Several articles in the Brooklyn Eagle from the 1860s and 1870s documented the growing popularity of lager, with the Eagle even calling it our “National Beverage,” This satisfying brew appealed to people of all classes and to different ethnic groups. Using Long Island lake water supplied by a new gravity-fed water system, Brooklyn in the 1870’s had become a major American beer brewer. Dozens of establishments, largely run by Germans, flourished in Williamsburg and Bushwick. Between the 1850s and the 1880s, many settled in a 14-square block area known as “Brewer’s Row, which covered Scholes and Meserole Streets and extended from Bushwick Place to Lorimer Street. This area was rightly called “Brewers’ Row” because within this 12-block area at least a dozen separate breweries flourished.“By the 1880s, 35 breweries had been established in Brooklyn, generating an estimated $8 million in revenue annually. The majority of these firms exclusively brewed lager beer, while the remainder brewed ale or weiss (wheat) beer.
By 1898, nearly fifty breweries operated in the Brooklyn area [which came to be known as the Brewing Capitol of the United States]. Probably the most prominent of those companies established in Brewer’s Row was Leibmann’s Rheingold brewery, although there were other well-known or colorful firms such as F. & M. Schaefer, George Ehret’s, John F. Trommer’s and Piels. Bushwick, which was considered a major brewing center from about 1890 until the late 1940s, was supplying almost 10% of all beer consumed in the United States during the height of its production.

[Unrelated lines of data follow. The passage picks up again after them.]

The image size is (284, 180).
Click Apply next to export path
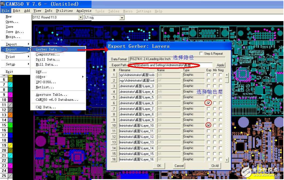click(x=220, y=65)
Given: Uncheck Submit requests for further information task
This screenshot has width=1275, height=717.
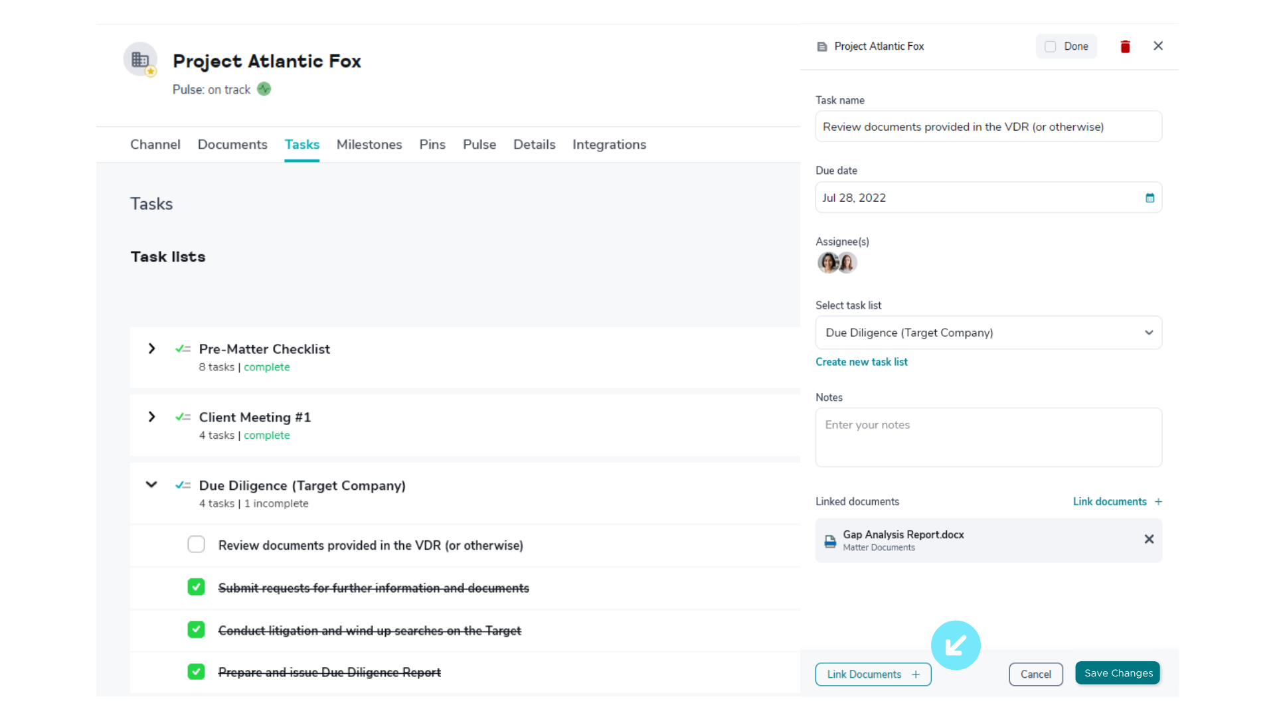Looking at the screenshot, I should (196, 587).
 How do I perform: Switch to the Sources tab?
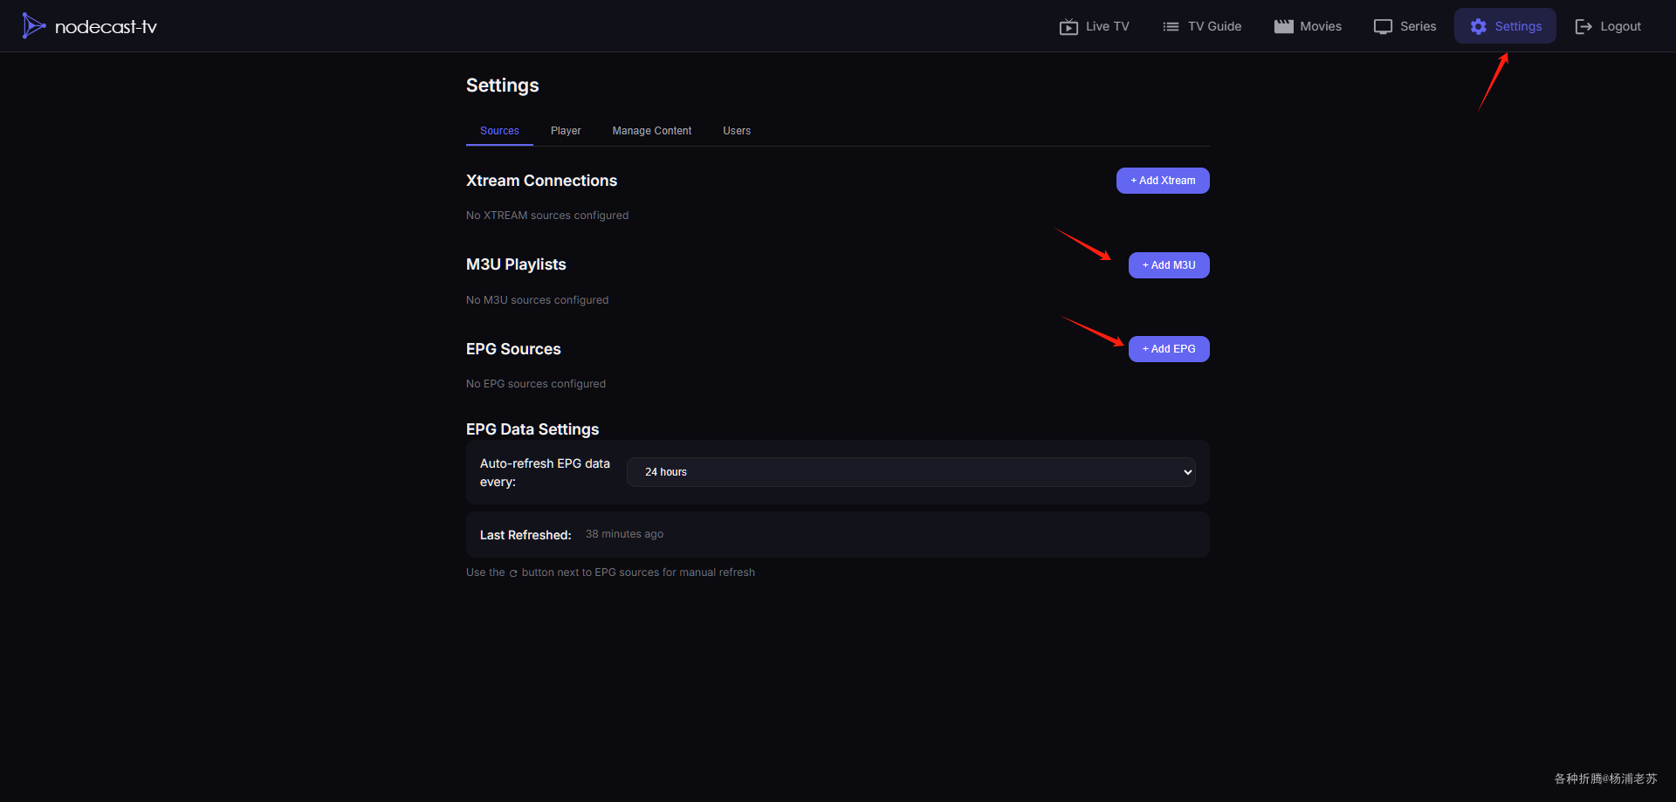tap(499, 131)
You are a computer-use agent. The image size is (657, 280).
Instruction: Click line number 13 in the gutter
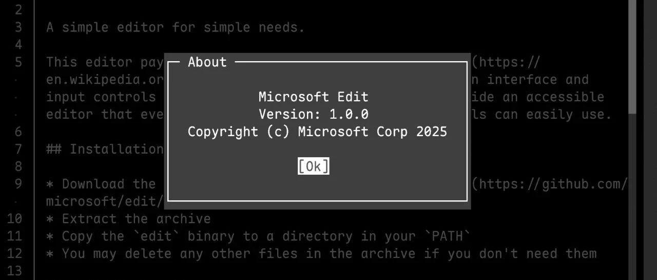14,271
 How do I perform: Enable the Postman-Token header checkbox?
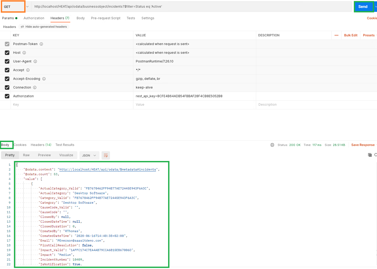pos(7,44)
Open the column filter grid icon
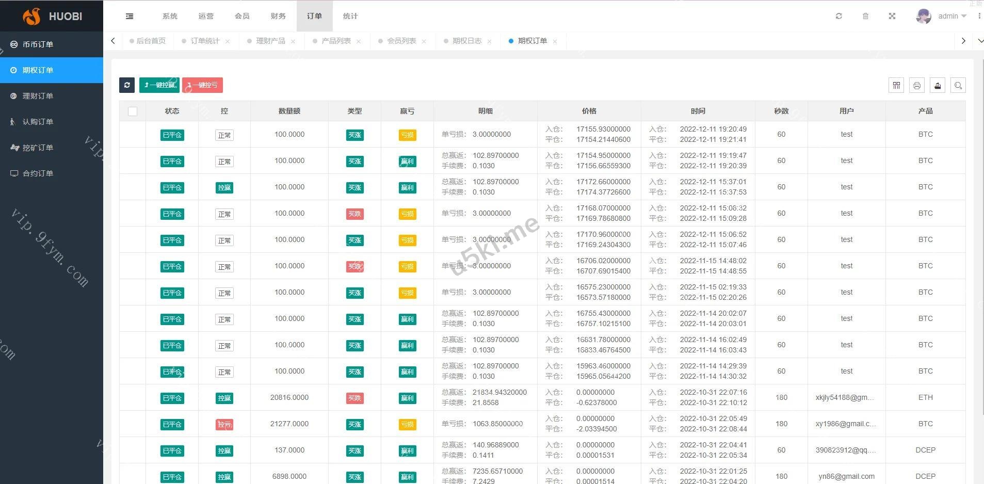Viewport: 984px width, 484px height. [x=896, y=86]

In 1920, the 18th Amendment, the National Prohibition or Volstead Act, sadly closed many Brooklyn breweries.Brooklyn brewing never fully recovered from this stupid law and national tragedy. With the repeal of Prohibition in 1933, only 23 of the New York City’s (including Brooklyn’s) breweries resumed business, with most targeting the local market. Over the next half of a century, brewing in the city declined drastically. Brooklyn’s last two breweries closed in 1976 (Rheingold and F & M Schaefer), marking the end of an era. However, about a decade later, during the micro- brewing revolution of 1980s, two Brooklyn entrepreneurs opened the Brooklyn Brewery in 1987. Although their first beers were contract brewed in Utica, New York, the opening of their new brewery in Williamsburg in 1996 revived an industry that once flourished in the borough.